CLIP-T, CLIP-I implementation
Dear author,
Thanks so much for the great contribution to the community, in recent SD benchmark models, they often mention the subject fidelity using CLIP-I and DINO, for prompt fidelity they used either CLIP-T or COCA. Do you have any plans to implement these metrics? or just give some insights are also valuable. Once again, thank you!
Hi,
Thank you for your appreciation of this repository!
Recently, I've received several requests from the community. Unfortunately, I'm quite busy at the moment, but I hope to make these improvements within the next month.
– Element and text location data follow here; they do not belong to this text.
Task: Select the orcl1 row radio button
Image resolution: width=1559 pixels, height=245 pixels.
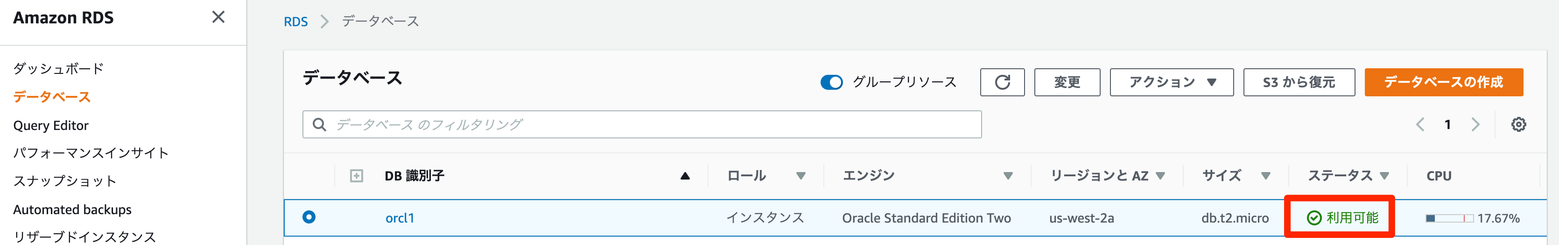Action: 309,217
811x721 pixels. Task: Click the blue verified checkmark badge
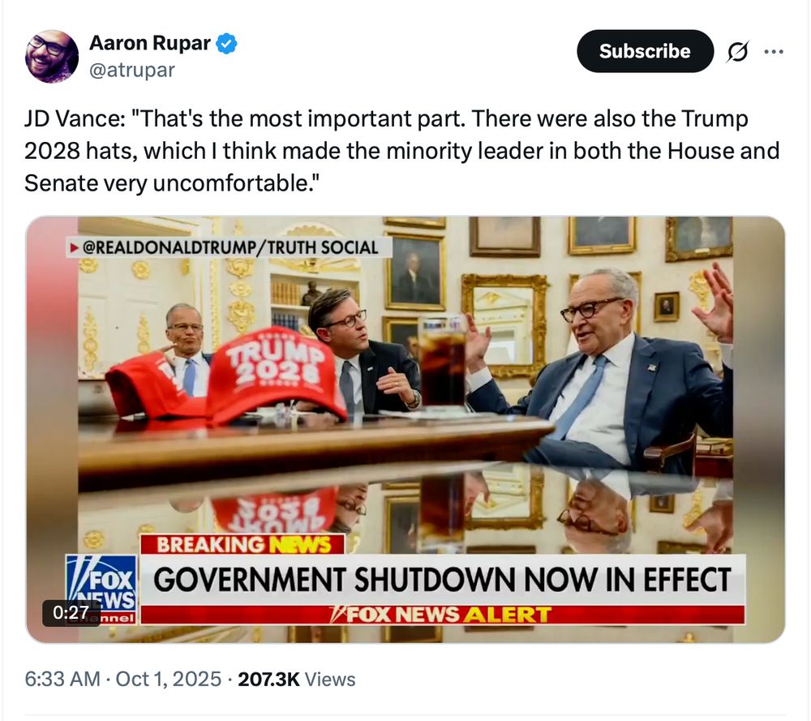tap(226, 44)
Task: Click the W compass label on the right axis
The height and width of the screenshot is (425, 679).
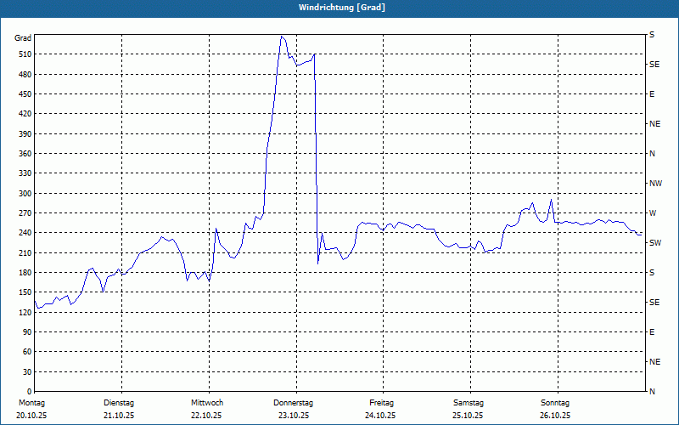Action: (652, 213)
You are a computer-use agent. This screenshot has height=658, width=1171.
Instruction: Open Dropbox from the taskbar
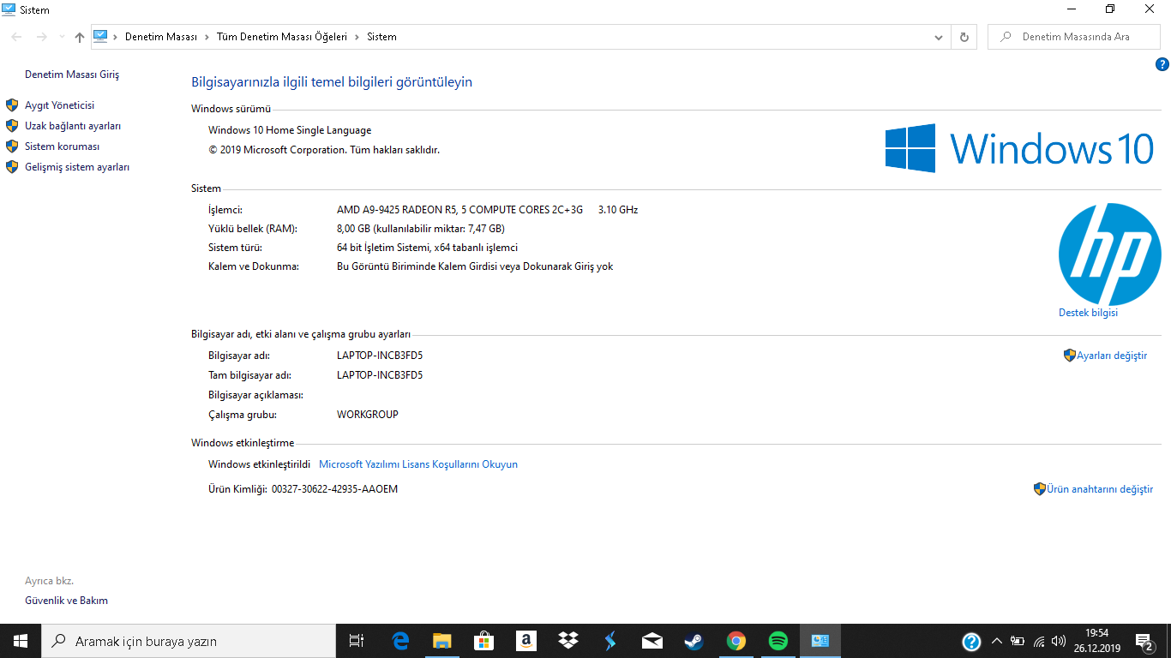pos(567,641)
If you'd like to implement this on your own, please check this line. You can replace the model with your desired encoder and pay attention to the function call at this line.
Also, pull requests are always welcome!
Hi, I’m currently available to update this repo. I was wondering if it would be possible to provide model links for CLIP-T and CLIP-I?
Hi, I’m currently available to update this repo. I was wondering if it would be possible to provide model links for CLIP-T and CLIP-I?
Hello, author. Haven't you already implemented the code for calculating CLIP-I, which is what's mentioned in the README? Why is there a need for re-implementation? Could it be that I have a misunderstanding about the CLIP score and CLIP-I?
Hi, I misunderstood — I thought CLIP-I and CLIP-T referred to different transformer settings. The current release does support calculating CLIP scores for both text-image, text-text, and image-image pairs.